If people are listening to your podcast, they made a conscious decision in that moment to listen to your podcast instead of reading a book. Watching a TV show. Going to a restaurant. Playing a board game. Meditating. Having sex.
I’ll let that one sink in for a second. Because I bet it never occurred to you until right now that people who could have been having sex, decided to listen to your podcast instead. How good your show has to be to be the preference in those two options sparks a conversation well beyond the scope of what we do here. If you’re hiring KNOPP Studios to fix your sex life… um… yikes. But the point is important: Listening to podcasts is something people do for entertainment, or at least to occupy their time, just like a thousand other things are. Podcasters aren’t just competing against each other. They’re competing against the latest Marvel movie. The latest Star Trek series. The hot new restaurant in town. The seemingly weekly Taylor Swift album. Prince Harry’s book. And the greatest board game in the history of board games, Risk.
Of all the things someone could be doing with their time, they’re choosing to listen to your podcast. And unless your show is on a list of choices along with root canal, they’re choosing to listen because it entertains them. Not because you put out a new episode every Tuesday.
Look, a month from now, somebody who stumbles upon this show for the first time won’t even know I took four months off. To them, Episode One of Season Three was released a few seconds after Episode Nine of Season Two. To them, the hiatus doesn’t even exist, and they’re wondering what the hell I’m so worked up about.
If you’re a member of the podcasting illuminati and I haven’t offended you yet, by the way, strap yourself in because I’m going to give it everything I’ve got with this next point.
Going back to an example I brought up a minute ago… one of the latest series in the Star Trek franchise, called Strange New Worlds, released the Season One finale episode on July 7 of 2022. Know when Season Two starts? Me neither. As of this recording, the date for the premiere isn’t official yet, though the smart money has it coming out around the first week of May 2023. That’s ten months.

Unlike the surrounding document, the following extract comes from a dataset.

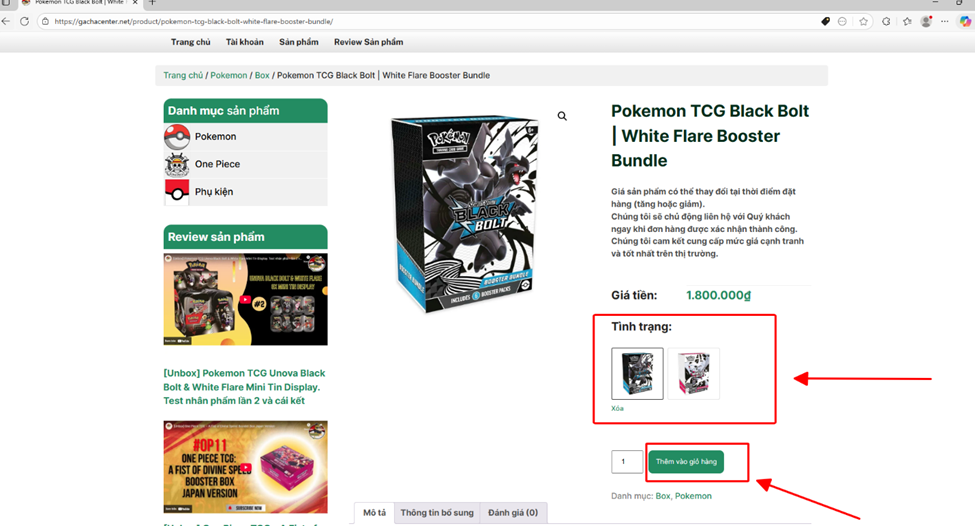Open the browser profile avatar icon

[926, 21]
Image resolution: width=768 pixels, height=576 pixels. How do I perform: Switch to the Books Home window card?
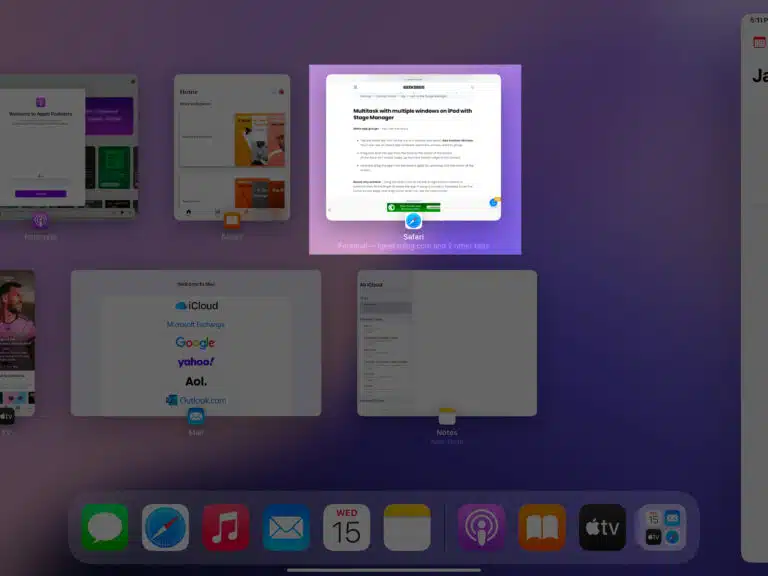[x=232, y=146]
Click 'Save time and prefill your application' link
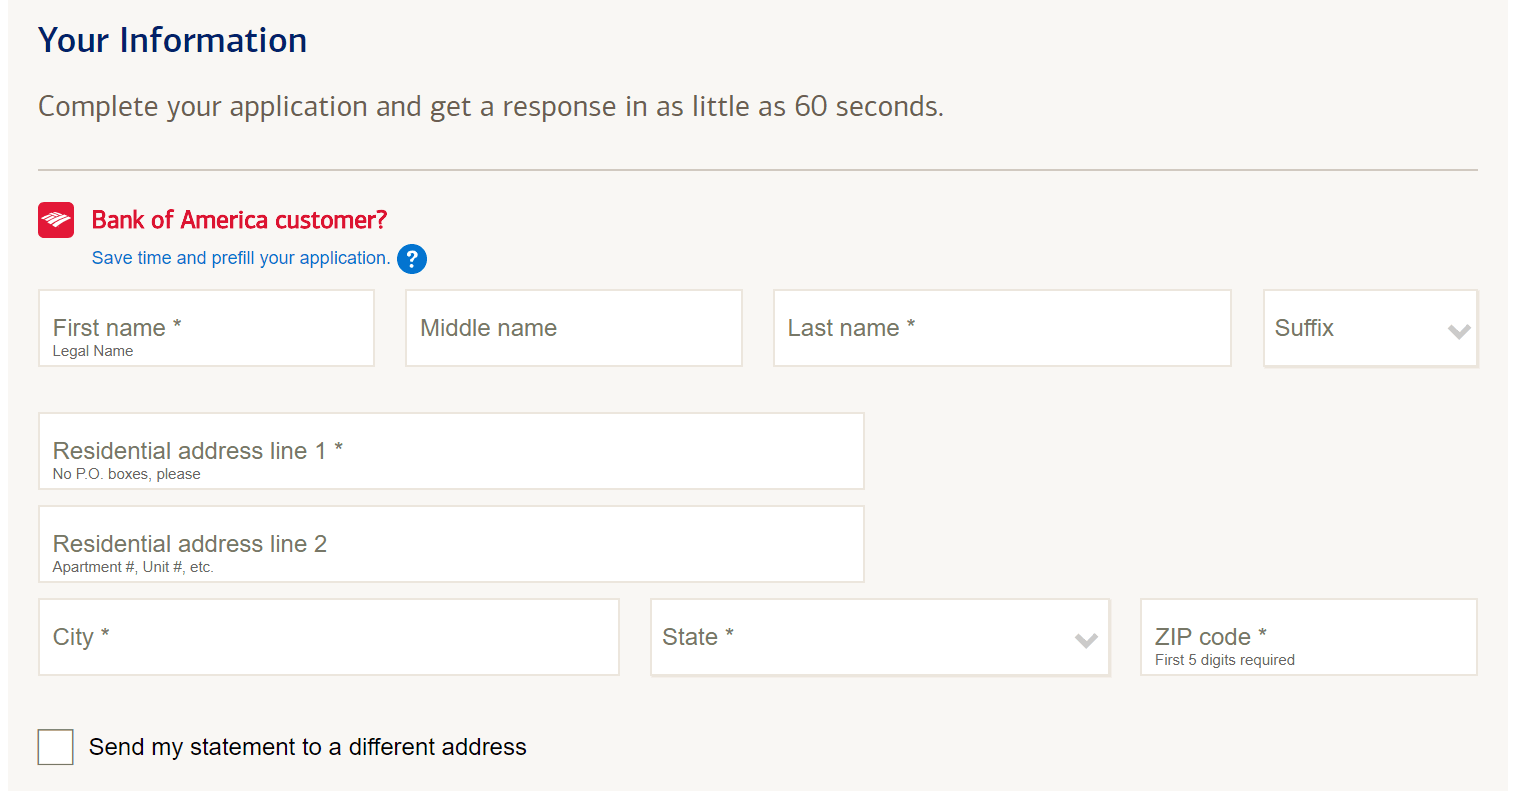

Do you think the producers are in a panic about whether or not anyone is going to tune in for the premiere of Season Two? Nope. In fact, the longer it takes, the bigger the audience for that premiere might be, because their fan base is excited about the show, and can’t wait for it to come back, and have been filling the interwebs with their hopes, dreams and predictions for what the next season will hold.
Do you know why Star Trek can take ten months off and still have a massive audience? Because maintaining a publishing schedule isn’t anywhere near the front burner for the people who do that show. It’s because they do a show worth missing. They do a show that’s good enough that people will wait for it. There are those who will tell you that podcasting is different. Podcasting is special. Podcast listeners consume media differently, so a hiatus matters, Neil, if only you were smart enough to understand how podcasting works.
With all due respect, that’s a massive load of crap.
Do you really believe for even a tenth of a second that if they announced a fourth season of Serial, that it wouldn’t get millions of downloads per episode, right out of the gate?
Now… before you fire up your Twitter client and send me something dismissive, let me offer some clarification. Am I saying that you should put out episodes six days in a row, then take a week off, then one every other day, take a month off, then publish every third Wednesday? No. Of course not. It’s perfectly reasonable to come up with a publishing schedule where your devoted cadre of fans can reasonably expect to find something new on a particular day.
So I guess my question becomes this: When you run into a podcasting guru who tells you that it’s absolutely critical to maintain your podcast’s publishing schedule… Could it be that they’re a service provider in the podcast space, and they need you to keep podcasting so they can keep the lights on? Or could it be that they just don’t know how to do a show that’s good enough to wait for?